Converters in XML are defined straightforwardly. However, it often becomes handy to include a few lines of Java code to fine tune them. AnnoCultor allows defining event listeners in Java that would be invoked at some specific moments.
These Java listeners are located in XML under tag listeners:
<ac:listeners rdf:parseType="Collection">
<ac:OnPreCondition>
<ac:java><![CDATA[
return sourceTriple.getValue().matches("[\\w ]+");
]]></ac:java>
</ac:OnPreCondition>
</ac:listeners>
The above code, placed at the end of XML definition of a property rule, would make the rule fire only if input value consists of word characters with occasional spaces.
The listeners are converted to Java methods, thus, anything that is allowed as a body of a Java method is allowed here. All AnnoCultor API classes are imported together with the following Java imports:
import java.util.*; import java.util.regex.*; import java.util.zip.*; import java.io.*; import java.text.*;
The signatures of the listeners are defined in their XML Schema, element documentation.
A converter in XML is first translated into a Java class, stored in the AnnoCultor working directory, that is then compiled and executed. It is highly recommended to examine the generated file GeneratedConverter.java on any compilation error.
These events occur when a converter is selecting source files, start the conversion process, etc.
Strictly speaking, this is not an event listener but a place where (static) declarations can be placed. This is the right place to declare some global collections that need to be referenced in other listeners.
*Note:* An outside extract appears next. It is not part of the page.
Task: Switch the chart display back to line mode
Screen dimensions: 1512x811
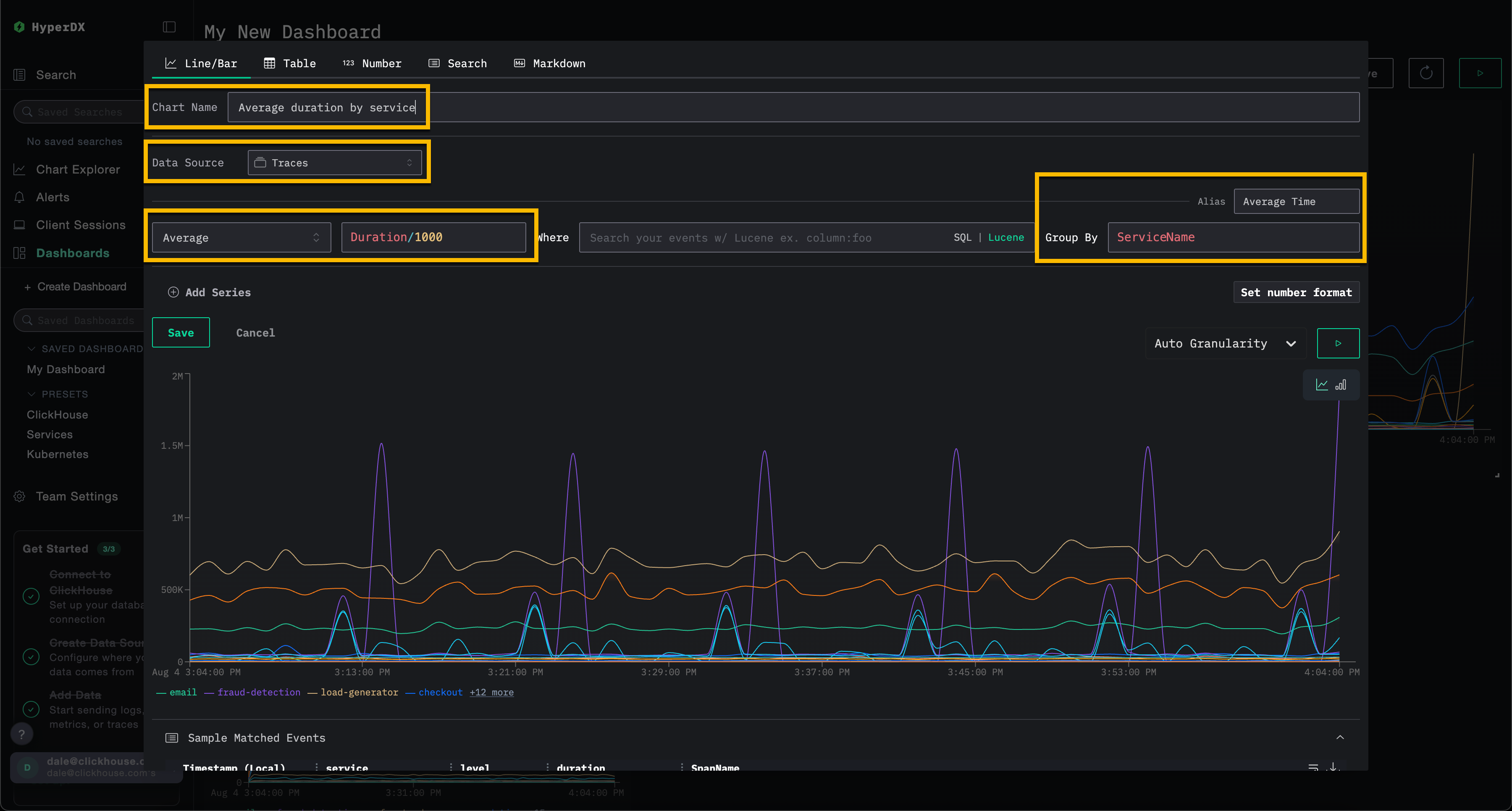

You may also define custom classes or methods here.
For example, you may define a set of strings, JPEG file names, that identify which records (works describing these JPEGs) should be converted.
Occurs after the source files are selected but the converter is not instantiated yet.
In our example this is the place to load the set of JPEGs from a file.
Occurs after conversion is done. If some statistics was gathered during the conversion then this is the right place to save it to a file.
These event occur when an object rule is processing a record from the source XML file.
Java declarations augmenting the ObjectRule instance.
This event occurs when a new record is found in the source XML and a decision needs to be made if it should be converted. This record is described with the sourceDataObject provided as a parameter (see the XML schema for the complete signature).
In a typical use case we need to check if tag /ROOT/WORK/STATUS has value public
return "public".equals(sourceDataObject.getFirstValue(factory.makeXmlPath("/ROOT/WORK/STATUS")));
This event occurs when a record has satisfied the precondition and is about to be converted. This is a good place to alter the record.
In a typical example, a time interval may be represented with a single XML tag with values like "born 1815, died 1870" with a number of different representational options or missing values. It may make sense to split them up into birth date and death date here. A small piece of Java code can do the job, e.g. sourceDataObject.getFirstValue(...).split(", *"). After the separation two additional tags should be added using two calls to sourceDataObject.addValue(Path, value). Then these additional tags can be converted separately with ordinary property rules.
This event has the same effect as OnPreCondition, however the evaluation happens after the record is converted and the conversion result is kept in a buffer ready to be written to the output RDF file. It is used in the situation when the decision depends on the conversion of child records. Placing the condition here ensures that all child records have been processed and possible flags are set there.
In a typical use case, a work of art may have several reproductions, represented with nested child objects:
<work> <title>Portrait</title> <reproduction> <file>123.pdf</file> </reproduction> <reproduction> <file>123.tiff</file> </reproduction> <reproduction> <file>123.jpeg</file> </reproduction> </work>
Imagine, we want only the works with JPEG reproductions to be included. To properly do it, one needs to create an object rule for works and another object rule for reproductions. At the moment of precondition of works no single reproduction has been processed and we don't know if there is one with a JPEG file. We need to declare a boolean flag in the works object rule.
Then, inn the object rule for reproductions we should later this flag, depending on the value of the file field. Finally, the postcondition in the works object rule occurs when all child rules have been processed, and it can assess this flag and decide if a work should be included or not.
Same as in object rule.
For example, if we have a fixed set of exceptions, then we can declare this set here.
Occurs only once, after the rule is instantiated. This is a good place to populate our set of exceptions.
Occurs before a rule is applied to a source value. If its listeners returns false than the rule is not fired.
For example the following snippet would only allow values with words and spaces to be processed:
return sourceTriple.getValue().matches("[\\w ]+");
Allows to modify the value that would be processed. It is meant for small modifications, such as to replace all colons with semicolons:
return sourceTriple.getValue().replace(":", ";");
Occurs only once, after the vocabulary is instantiated.
Occurs when a term code is loaded from a query result. This is a good place to prefix codes with namespaces, or change their namespace, or do other manipulations. The resulting term code will be used in the system.
Normalising term labels before use (loading from a persisted vocabulary or looking up a term). This is the place to normalise label case:
return label.toLowerCase();
Occurs when a term lookup returns more than one term. If not disambiguated, such a search result would be treated as "nothing found". In a typical use the provided disambiguation context would be used to decide on which term is actually meant.